### Text shown
Despite the necessary preloaded condition of the bearings in their 
operational mode, it is important to note that, in accordance with the 
present invention, the hollow roller bearings are not preloaded in their 
initial assembled condition. That is, the hollow rollers 16, 16 are 
disposed in the bearing between the inner and outer races 12 and 14 in a 
relatively loose arrangement. With a small radial clearance in the 
bearing, the outer race can be readily assembled about the rollers after 
they have been disposed between the shoulders of the inner race. The 
clearance may vary in accordance with the invention but is preferably in 
the range of 0.0001" to 0.001" . 
Prior to entering their operational mode, the assembled bearings of the 
present invention are pressed onto a shaft or the like with a slight 
interference or press fit. This causes preloading of the bearings due to 
the resulting expansion of the inner race and it should be noted at this 
point that the extent or degree of preload is not critical except for the 
aforementioned elastic limit limitation. Considerable flexibility is 
afforded by the hollow rollers without any resulting overstressing of 
bearing parts. Hollow roller bearings of the invention are able to 
withstand an appreciable preload in excess of 0.001 inches without 
detriment to running surfaces of the races or rollers. 
The foregoing is of course not true with regard to solid roller bearings. 
When a solid roller bearing is pressed on to a shaft in order to obtain a 
preload, it is an extremely difficult matter to properly preload the 
bearing without over-stressing the bearing elements. The permissible 
preload with solid roller bearings is on the order of 0.0001 inches to 
0.0002 inches. Preloads in excess of these limits tend to cause high 
contact stresses on running surfaces and may result in spalling and 
premature failure. 
It should also be noted that the loose assembly of the bearing elements in 
accordance with the present invention results in improved shelf life of 
the bearings. The internal radial clearance allows a film of oil to coat 
the bearing race and roller surfaces. If, on the other hand, the bearing 
were first preloaded and then stored, contact corrosion might occur where 
the preloaded rollers and roller races are held in tight engagement. Such 
continuing contact pressure squeezes out the lubricant between the rollers 
and the raceways resulting in metal-to- metal contact. This in turn 
results in fretting corrosion and/or pitting of the roller and raceway 
surfaces.

### Supplied data
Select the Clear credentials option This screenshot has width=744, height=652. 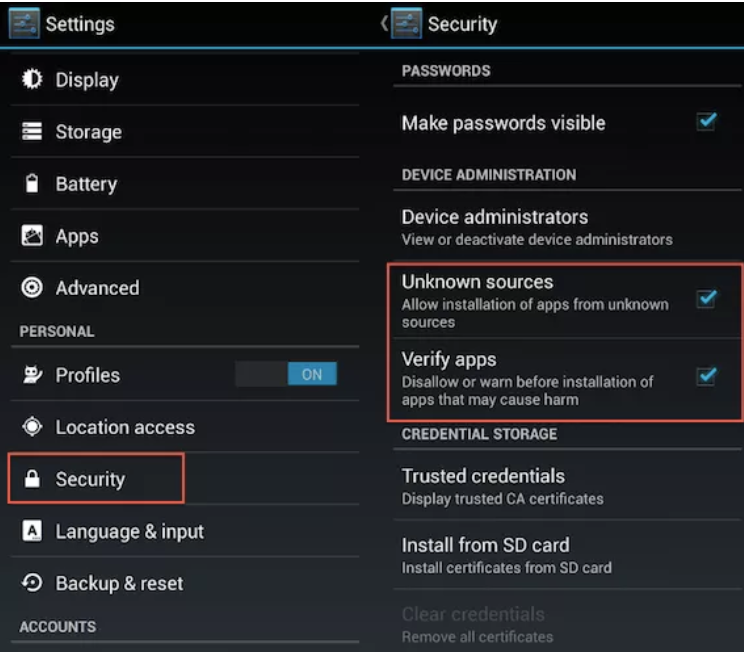[x=567, y=624]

### Problems and tasks
a) According to the bearing text, what is the permissible preload range for solid roller bearings?
b) From the bearing text, extract everything from "When a solid" down to "premature failure.".
The listing plays no part in this work.

### Results for the exercise
a) It is on the order of 0.0001 inches to 0.0002 inches.

b)
When a solid roller bearing is pressed on to a shaft in order to obtain a 
preload, it is an extremely difficult matter to properly preload the 
bearing without over-stressing the bearing elements. The permissible 
preload with solid roller bearings is on the order of 0.0001 inches to 
0.0002 inches. Preloads in excess of these limits tend to cause high 
contact stresses on running surfaces and may result in spalling and 
premature failure.